**Extract:**
Creating & Sticking to a Personal Budget

A calculator, a pen, paperclips and several sheets of blank paper on top of a white desk.

CREATING AND sticking to a personal budget is a key part of being in control of your finances. It’s also essential in helping you reach your financial goals, be they saving for an expensive purchase, or investing as much as possible towards your future wealth.

Your personal budget needn’t be overly complicated to set up; just grab a pen, some paper and a calculator, and start by working through the initial steps below.

Simple Steps to Creating and Sticking to your Personal Budget

  1. List all of your monthly incomes and expenses
    Begin by writing down a detailed list of any recurring incomes you receive each month. Then do the same with each of your monthly expenses. Be as detailed as possible. Include the expected date the money will be credited or debited from your account, as well as the typical amount.

    Carefully go through all of your transactions for the previous three or four months. Make sure not to miss any regular payments which occur less frequently than on a monthly basis, such as quarterly subscriptions.
  2. Prioritize your expenses and determine which ones are essential
    Highlight each of your essential expenses. Typical examples could include rent or mortgage payments, as well as utilities bills. Calculate the total payment amount for these essential expenses to work out your bare minimum monthly outgoings.

    Next, number any remaining non-essential expenses in order of personal priority to you. For example, do you value your gym membership over your Netflix subscription, or vice versa? This will make it easier for you to identify how much you could potentially reduce your future outgoings by.
  3. Set a savings goal and allocate a portion of your income towards it
    The key motivation for creating and sticking to a personal budget is by setting a savings goal. It’s important to have a target savings amount to aim for. But it’s crucial to also set a target date for reaching this amount. Without this date you’ll likely be less focused or determined to stick to your budget.

    For each month, take your total income amount and deduct your expenses (both essential and non-essential). This will give you your disposable income amount.

    Calculate how much you need to save each month in order to reach your target in time. Your priority should then be to ‘Pay Yourself First’ (PYF).

**Information provided:**

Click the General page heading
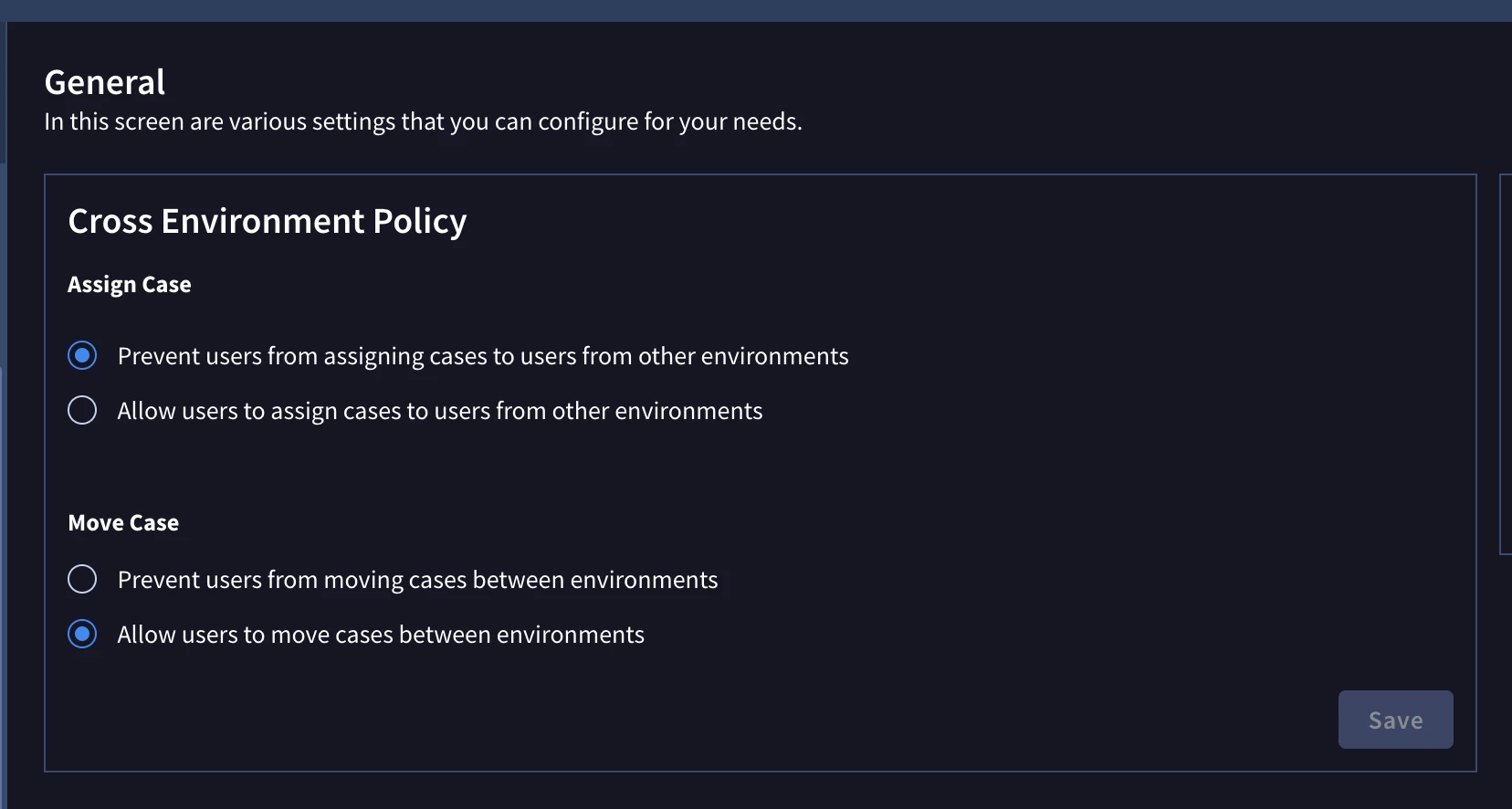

**Set task:** Pick up the personal budgeting guide right after its last sentence and keep writing in the same style.

**Answer to this problem:**
    With the PYF concept, once you have set your budget and decided on the total amount (or percentage of your income) that you wish to save (invest) each month, always complete this transaction first. You can then only spend what is left over.

    This way you will be investing in your future on an ongoing basis, and the regular payments will always pay dividends in the future.
  4. Find ways to cut costs on non-essential expenses
    If you find that your disposable income is left looking a little depleted after deducting your savings or investment amount, it could be a good time to revisit your earlier list of non-essential expenses.

    Take a look at the costs you rated lowest in priority. Can you live without them, at least until you reach your goal? Or can you make any changes or switch to cheaper alternatives?
  5. Be sure to allow room for social and leisure activities in your budget
    It’s important to make sure you leave yourself some spending money for the fun things.

    Finding yourself feeling guilty after spending money on a coffee or lunch with friends will be demotivating. This will make it trickier to stick to your target. If you budget wisely, you should be able to save while still enjoying life!
  6. Use a budgeting app or spreadsheet to track your expenses and income
    You may find it easier to stick to your personal budget with the help of a budgeting app. Use the app to track your monthly income and spending, making it clearer to see where you spend most of your disposable income. This may help you to identify other ways you can cut costs.

    We previously shared a list of Cashflow, Budgeting & Money-Saving Apps here, so be sure to see if any of them could be useful to you.
  7. Avoid impulse purchases
    Impulse purchases can easily lead you to stray away from sticking to your monthly budget. If you haven’t budgeted for a particular purchase, and it isn’t urgent, it may be worth sleeping on it and deciding if you really need it the following day.

    Food produce can often be the most tempting to impulse buy. How easy is it to stop by the supermarket for some milk but leave with bags full of other snacks?

    Planning your weekly meals in advance is an effective way of preventing this. Buy everything you need for the week in a single shop. This will reduce your opportunity to impulse buy later in the week.

    Also, always try to avoid food shopping when you’re hungry!
  8. Adjust your budget as needed to account for unexpected expenses or changes in income
    We all occasionally face unexpected costs or unavoidable changes in our income. If this happens, make sure you update your budget as soon as possible to reflect this.

    You may need to assess whether your goal is still achievable. Do you need to rethink the target amount, or perhaps change the date you’re aiming for?
  9. Review your budget regularly to ensure you are staying on track
    It can be surprisingly easy to go over budget if you don’t keep track of your spending on a regular basis. Small purchases here and there can very quickly add up without you realising.

    Get into the habit of reviewing your spending on a weekly basis. The sooner you notice that you’ve been overspending, the sooner you can make adjustments to correct this for the remainder of the month.
  10. Celebrate your successes and don’t get discouraged if you slip up
    Mistakes happen. Some months you may accidentally overspend but you shouldn’t let this discourage you. Just try not to let it become a habit.

    Find a way to reward yourself for each month you’ve managed to stick to your budget. This way you’ll be even more motivated to keep on top of personal finances.